▶ [REQUIRED WORK]
Write out the entire listing below exactly as it appears, minus any pictures.

════════════════════

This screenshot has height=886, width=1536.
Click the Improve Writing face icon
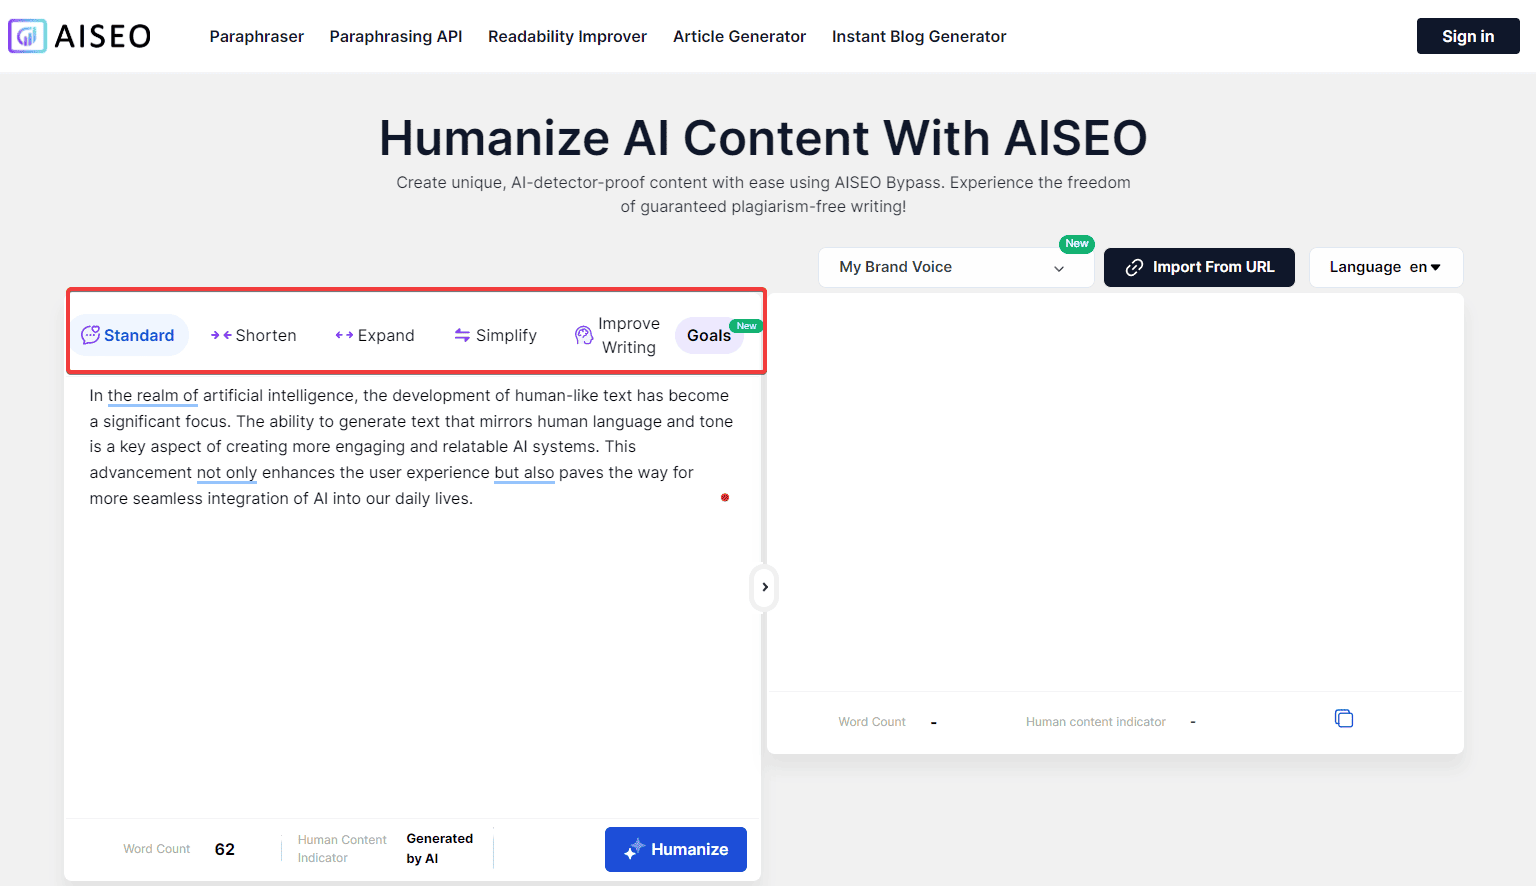(x=584, y=334)
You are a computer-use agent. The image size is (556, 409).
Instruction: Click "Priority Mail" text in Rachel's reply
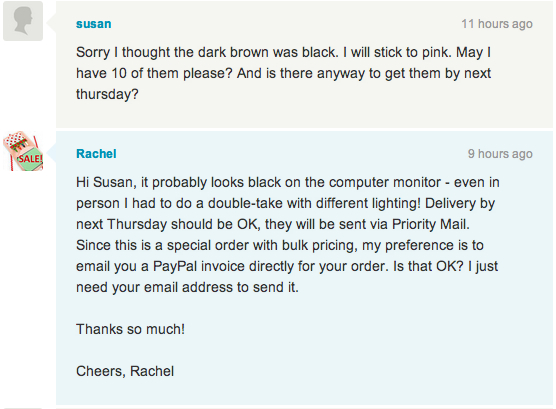tap(430, 224)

════════════════════

▶ [FINISHED EXERCISE]
This screenshot has height=886, width=1536.
Click the Improve Writing face icon
(x=584, y=334)
You are a computer-use agent. The image size is (556, 409).
Instruction: Click "Priority Mail" text in Rachel's reply
tap(430, 224)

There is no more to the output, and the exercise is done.